[Screenshot grounding data]

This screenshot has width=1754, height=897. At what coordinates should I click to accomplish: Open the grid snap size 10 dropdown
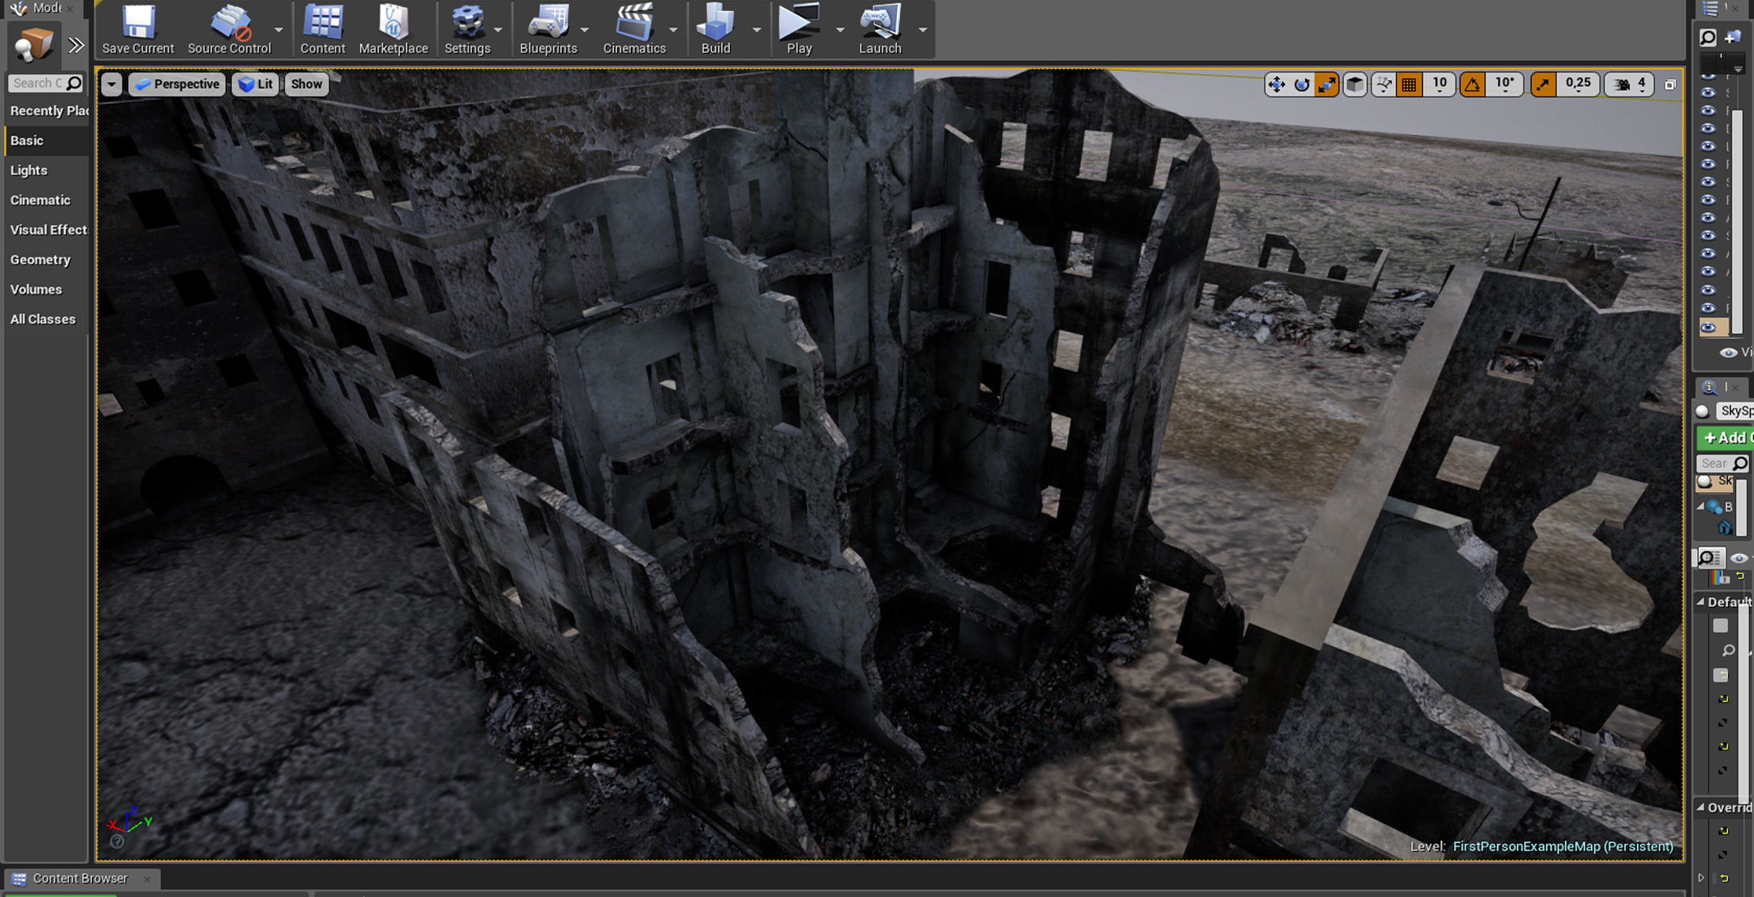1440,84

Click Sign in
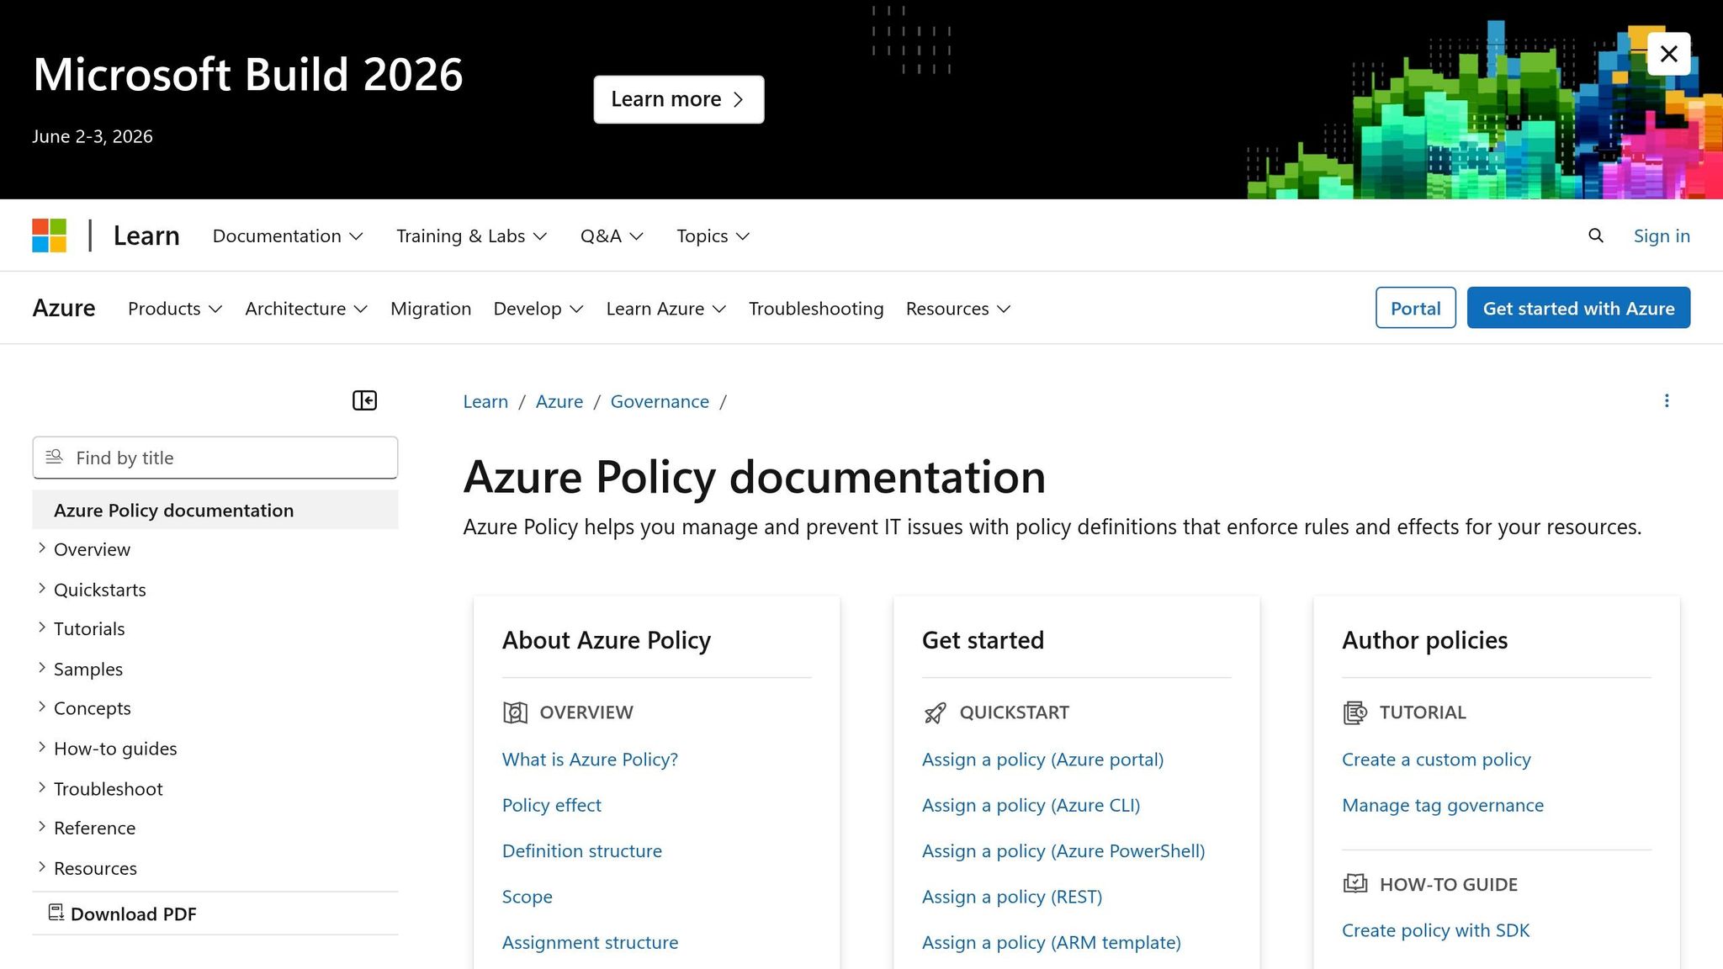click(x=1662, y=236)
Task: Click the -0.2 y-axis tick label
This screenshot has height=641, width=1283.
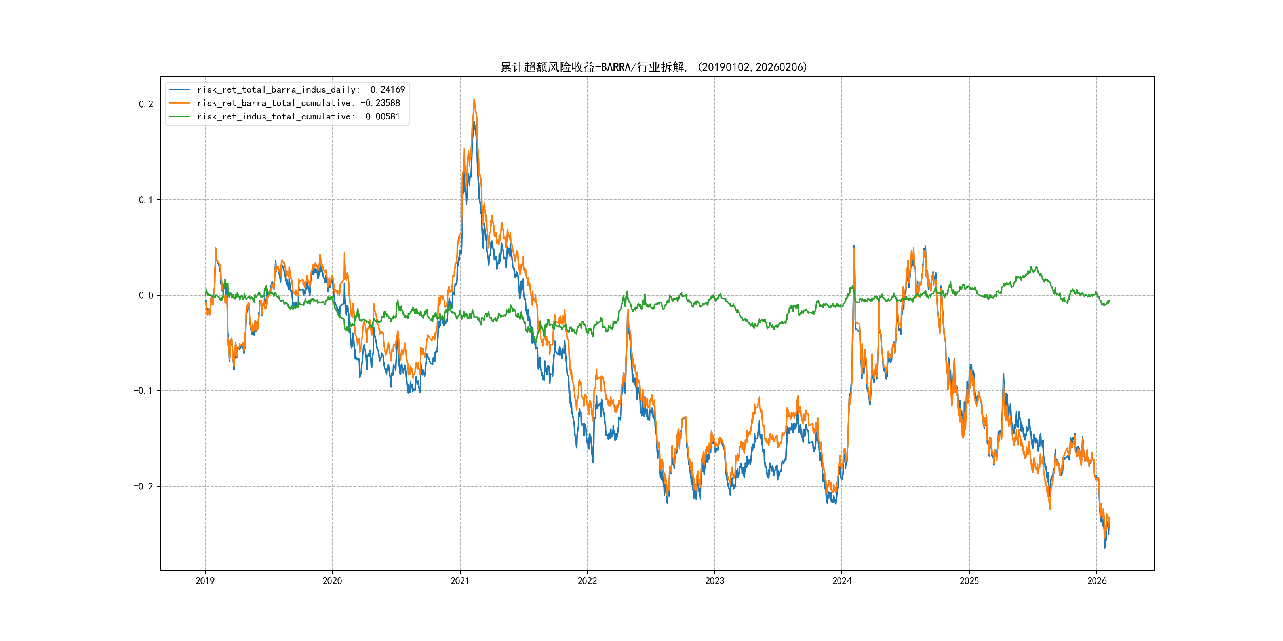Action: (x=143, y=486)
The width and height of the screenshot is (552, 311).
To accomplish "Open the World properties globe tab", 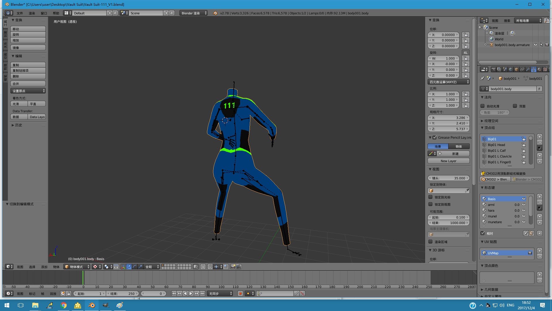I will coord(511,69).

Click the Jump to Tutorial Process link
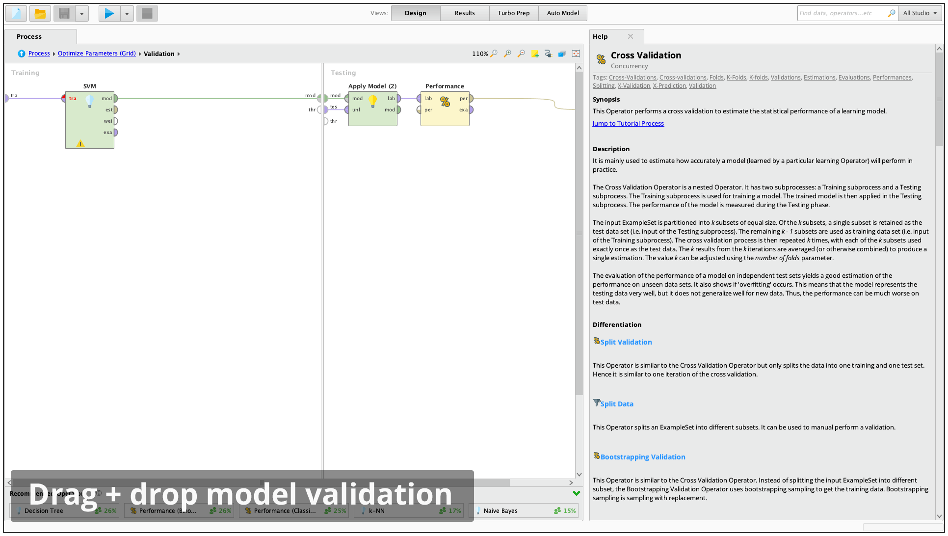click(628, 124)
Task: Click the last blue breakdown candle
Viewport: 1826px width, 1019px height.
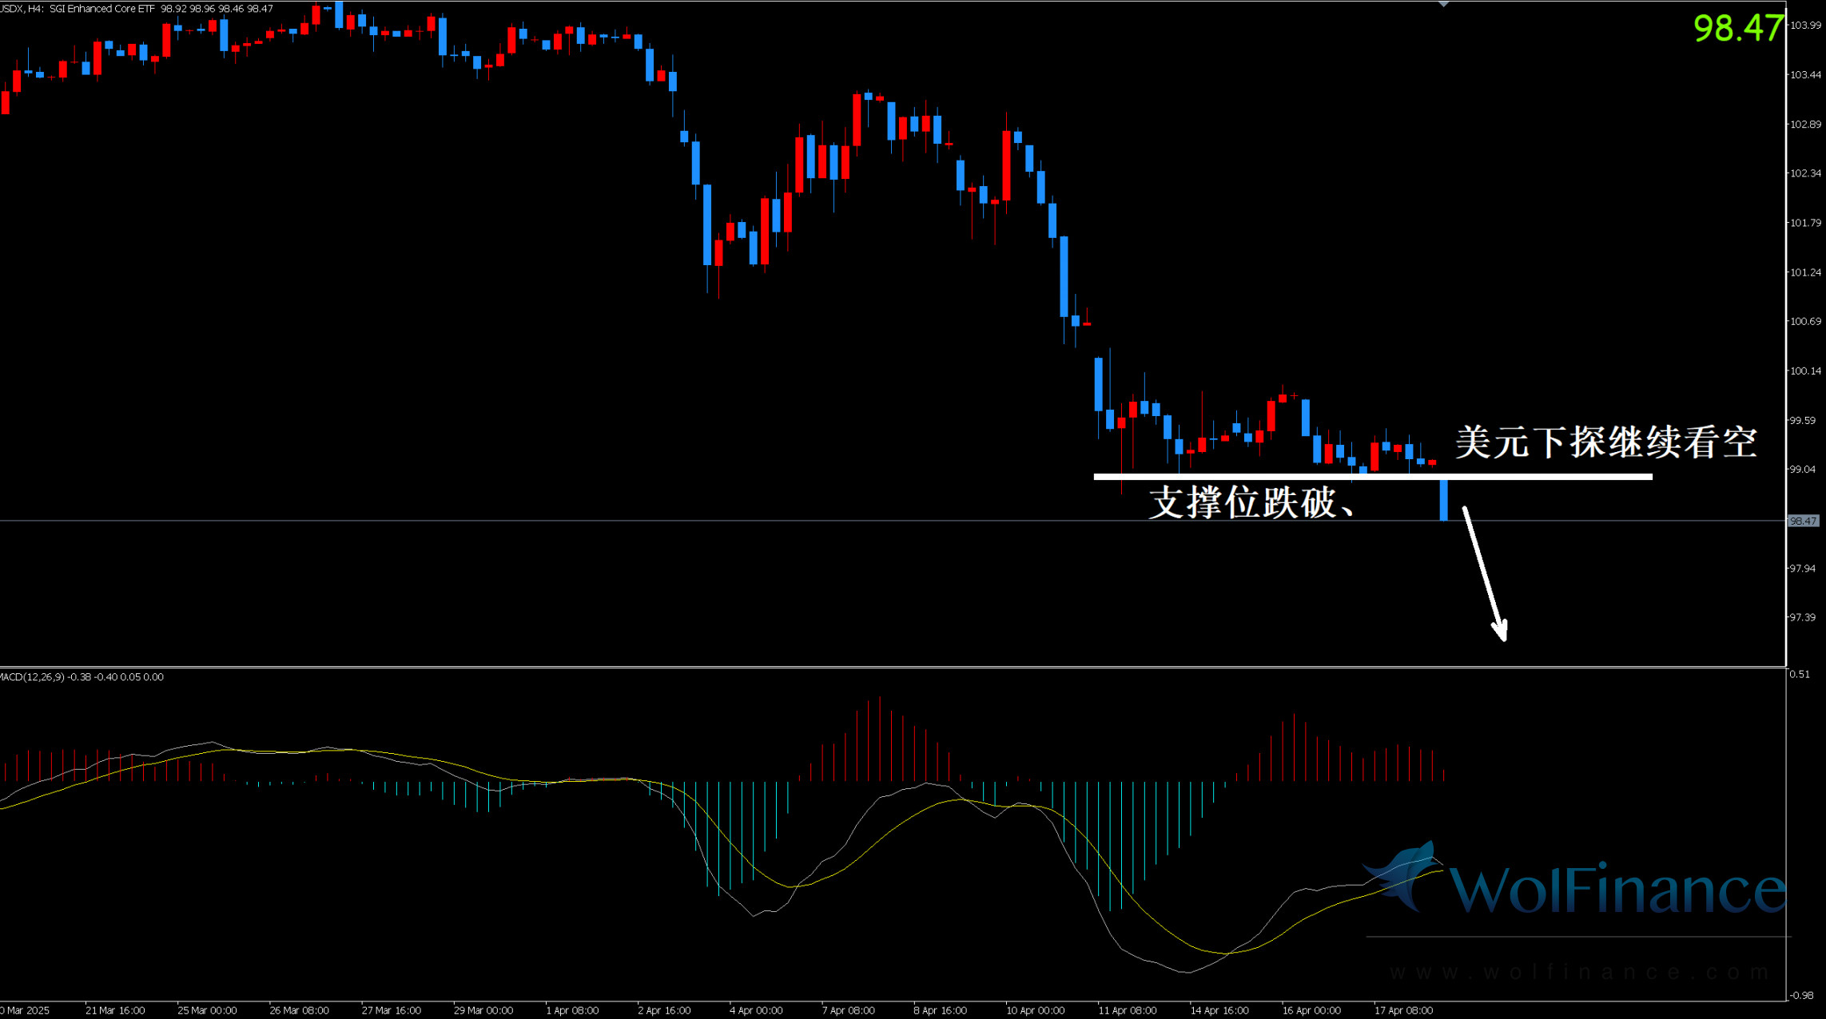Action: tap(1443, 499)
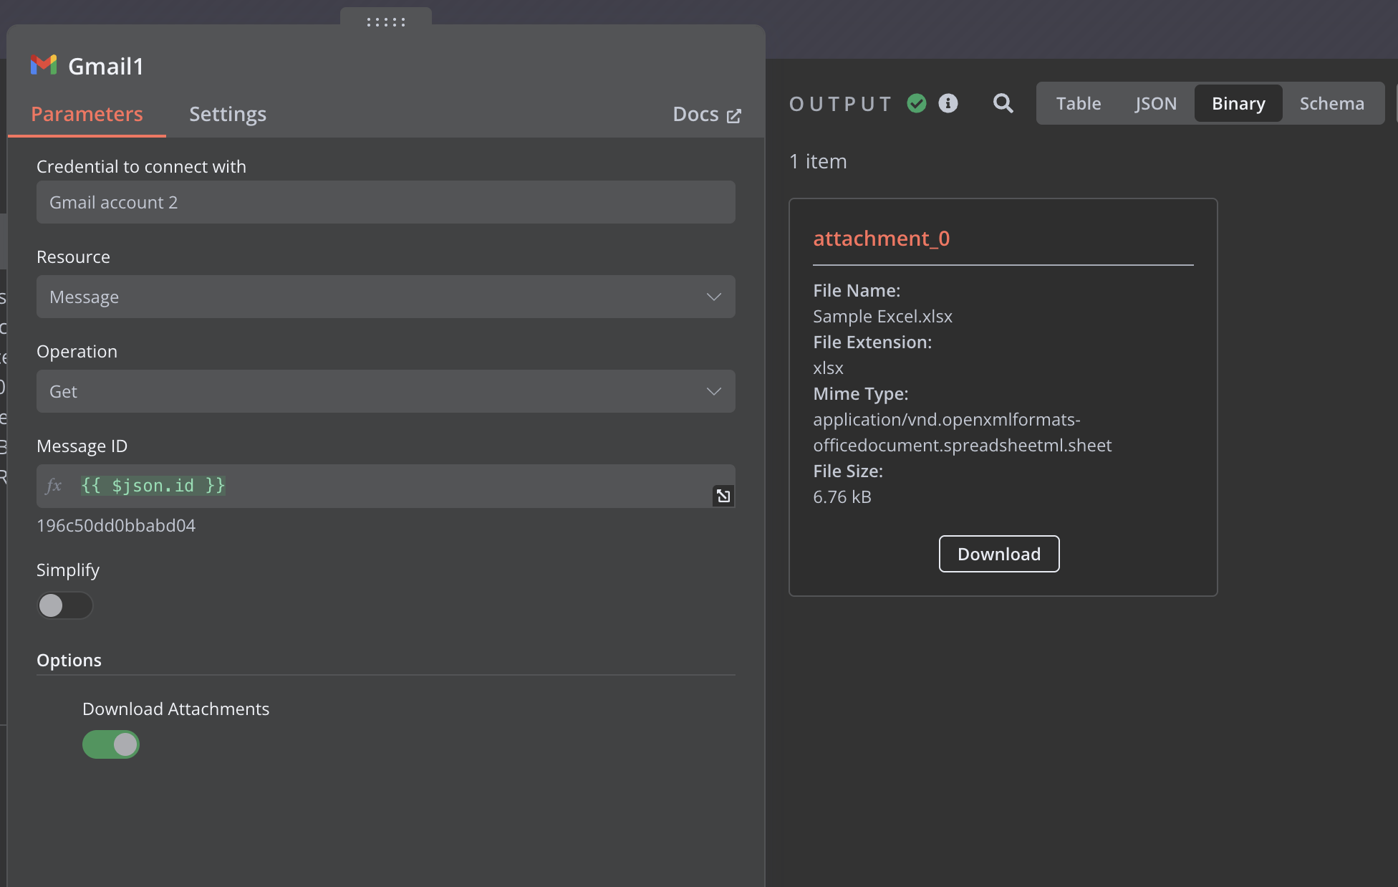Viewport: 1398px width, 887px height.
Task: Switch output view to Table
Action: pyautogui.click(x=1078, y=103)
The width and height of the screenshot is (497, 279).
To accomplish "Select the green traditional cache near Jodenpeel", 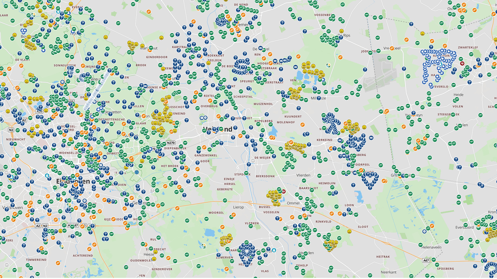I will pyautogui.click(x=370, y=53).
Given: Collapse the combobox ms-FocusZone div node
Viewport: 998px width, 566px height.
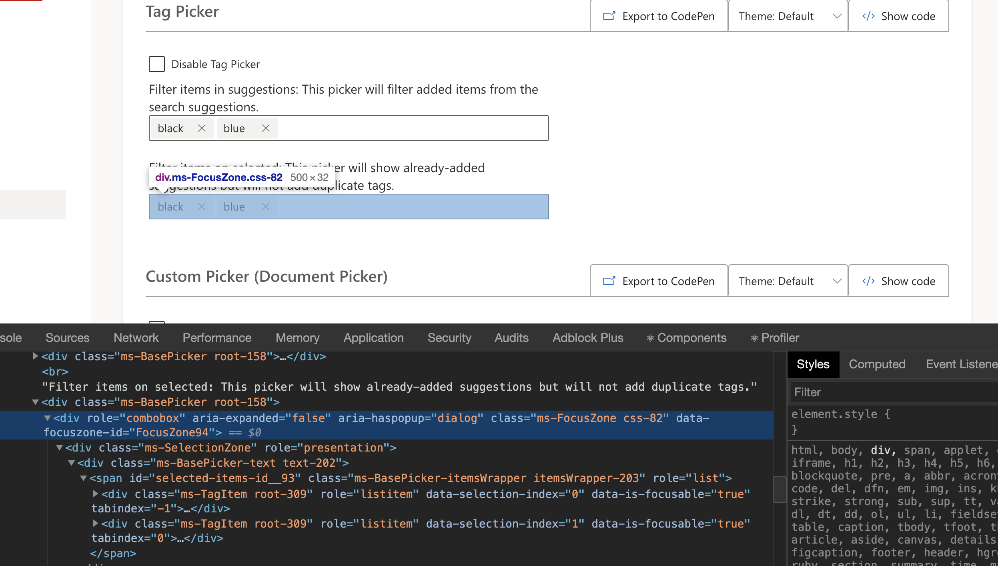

**TASK PROMPT**
A word-for-word copy is required of the lines above from the line with "Given: Collapse the" through the last line of the data; no other lines and no pictures belong in it.

**SOLUTION**
Given: Collapse the combobox ms-FocusZone div node
Viewport: 998px width, 566px height.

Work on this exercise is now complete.